Exercise directions: Render the entries below as a Markdown table with the columns Row and Text, one numbered row per line and no blank lines. Include only the lines from the one containing "Click the Save" through the one containing "Click the X-Axis", with both of those lines included.

Exercise data:
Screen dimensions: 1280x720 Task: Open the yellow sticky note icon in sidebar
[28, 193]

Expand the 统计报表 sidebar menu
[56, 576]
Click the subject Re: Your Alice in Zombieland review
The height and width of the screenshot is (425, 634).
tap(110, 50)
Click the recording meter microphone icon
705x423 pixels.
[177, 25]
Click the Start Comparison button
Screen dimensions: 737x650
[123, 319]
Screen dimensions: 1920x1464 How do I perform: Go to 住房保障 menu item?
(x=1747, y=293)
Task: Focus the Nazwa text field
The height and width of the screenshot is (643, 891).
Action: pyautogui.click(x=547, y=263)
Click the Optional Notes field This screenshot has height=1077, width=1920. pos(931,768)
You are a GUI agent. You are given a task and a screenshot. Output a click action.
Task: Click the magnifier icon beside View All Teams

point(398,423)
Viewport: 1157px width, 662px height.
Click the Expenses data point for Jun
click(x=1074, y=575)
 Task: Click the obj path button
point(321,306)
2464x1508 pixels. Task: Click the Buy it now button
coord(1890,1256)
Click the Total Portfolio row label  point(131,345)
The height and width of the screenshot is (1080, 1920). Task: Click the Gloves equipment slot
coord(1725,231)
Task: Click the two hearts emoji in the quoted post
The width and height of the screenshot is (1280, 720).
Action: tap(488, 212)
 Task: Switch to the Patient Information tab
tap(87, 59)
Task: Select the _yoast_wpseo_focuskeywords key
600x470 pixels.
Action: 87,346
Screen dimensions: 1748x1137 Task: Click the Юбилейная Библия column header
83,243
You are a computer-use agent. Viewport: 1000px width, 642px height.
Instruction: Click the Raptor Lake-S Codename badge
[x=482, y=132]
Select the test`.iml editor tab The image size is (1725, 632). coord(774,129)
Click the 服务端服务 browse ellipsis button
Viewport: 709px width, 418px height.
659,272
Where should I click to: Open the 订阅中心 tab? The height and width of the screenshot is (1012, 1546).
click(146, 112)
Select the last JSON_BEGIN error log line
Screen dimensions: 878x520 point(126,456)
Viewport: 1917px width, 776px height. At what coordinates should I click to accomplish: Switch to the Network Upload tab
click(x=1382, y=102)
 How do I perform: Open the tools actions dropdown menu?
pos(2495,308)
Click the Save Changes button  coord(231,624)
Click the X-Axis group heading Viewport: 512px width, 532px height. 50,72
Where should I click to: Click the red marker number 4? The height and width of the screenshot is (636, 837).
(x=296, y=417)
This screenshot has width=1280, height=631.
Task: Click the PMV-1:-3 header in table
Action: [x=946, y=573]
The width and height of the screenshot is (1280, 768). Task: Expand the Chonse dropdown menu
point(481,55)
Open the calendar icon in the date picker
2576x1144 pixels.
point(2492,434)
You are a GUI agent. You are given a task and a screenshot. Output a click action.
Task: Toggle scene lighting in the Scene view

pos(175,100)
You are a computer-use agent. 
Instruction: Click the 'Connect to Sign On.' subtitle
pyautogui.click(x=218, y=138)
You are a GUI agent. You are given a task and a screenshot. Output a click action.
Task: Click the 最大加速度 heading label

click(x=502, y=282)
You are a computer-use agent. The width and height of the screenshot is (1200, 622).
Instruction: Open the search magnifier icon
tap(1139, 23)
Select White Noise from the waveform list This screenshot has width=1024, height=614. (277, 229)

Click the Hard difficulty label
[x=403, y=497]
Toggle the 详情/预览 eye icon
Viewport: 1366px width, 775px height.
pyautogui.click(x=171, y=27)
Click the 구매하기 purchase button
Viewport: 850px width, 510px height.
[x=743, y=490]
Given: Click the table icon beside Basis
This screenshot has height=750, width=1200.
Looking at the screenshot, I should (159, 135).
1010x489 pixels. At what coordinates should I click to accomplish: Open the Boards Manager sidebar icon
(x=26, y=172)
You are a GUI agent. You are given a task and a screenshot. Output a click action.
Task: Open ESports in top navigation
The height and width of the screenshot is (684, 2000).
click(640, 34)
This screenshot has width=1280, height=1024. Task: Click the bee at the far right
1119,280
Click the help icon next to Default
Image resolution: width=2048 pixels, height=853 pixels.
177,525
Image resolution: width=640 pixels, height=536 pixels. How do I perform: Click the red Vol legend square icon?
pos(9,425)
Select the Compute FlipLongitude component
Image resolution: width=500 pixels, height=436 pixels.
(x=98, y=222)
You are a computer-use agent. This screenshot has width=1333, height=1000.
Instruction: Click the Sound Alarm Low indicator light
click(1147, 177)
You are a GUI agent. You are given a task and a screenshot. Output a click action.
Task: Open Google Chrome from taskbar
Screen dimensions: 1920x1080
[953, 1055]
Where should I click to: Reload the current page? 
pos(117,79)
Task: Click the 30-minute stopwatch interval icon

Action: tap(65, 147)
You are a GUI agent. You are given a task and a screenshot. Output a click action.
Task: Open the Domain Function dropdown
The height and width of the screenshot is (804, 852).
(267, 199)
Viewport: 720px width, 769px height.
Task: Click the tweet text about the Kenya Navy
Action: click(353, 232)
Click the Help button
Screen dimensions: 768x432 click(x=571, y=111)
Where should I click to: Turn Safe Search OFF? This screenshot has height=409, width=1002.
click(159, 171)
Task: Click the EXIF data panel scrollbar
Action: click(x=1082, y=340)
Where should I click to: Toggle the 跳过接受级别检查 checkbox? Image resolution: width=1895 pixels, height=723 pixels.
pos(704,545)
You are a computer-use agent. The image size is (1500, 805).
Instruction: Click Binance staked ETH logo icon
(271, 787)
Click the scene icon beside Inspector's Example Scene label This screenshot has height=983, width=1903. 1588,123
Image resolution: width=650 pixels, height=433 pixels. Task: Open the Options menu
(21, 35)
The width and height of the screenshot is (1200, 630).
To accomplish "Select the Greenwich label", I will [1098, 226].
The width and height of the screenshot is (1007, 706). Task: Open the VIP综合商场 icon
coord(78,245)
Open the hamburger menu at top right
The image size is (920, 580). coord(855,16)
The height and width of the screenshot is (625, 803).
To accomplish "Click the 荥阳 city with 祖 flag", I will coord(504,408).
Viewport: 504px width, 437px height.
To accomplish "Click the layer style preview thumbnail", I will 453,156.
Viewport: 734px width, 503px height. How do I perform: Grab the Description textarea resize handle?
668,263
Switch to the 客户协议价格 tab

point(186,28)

Answer to the exercise:
| Row | Text |
|---|---|
| 1 | Click the Save Changes button  coord(231,624) |
| 2 | Click the X-Axis group heading Viewport: 512px width, 532px height. 50,72 |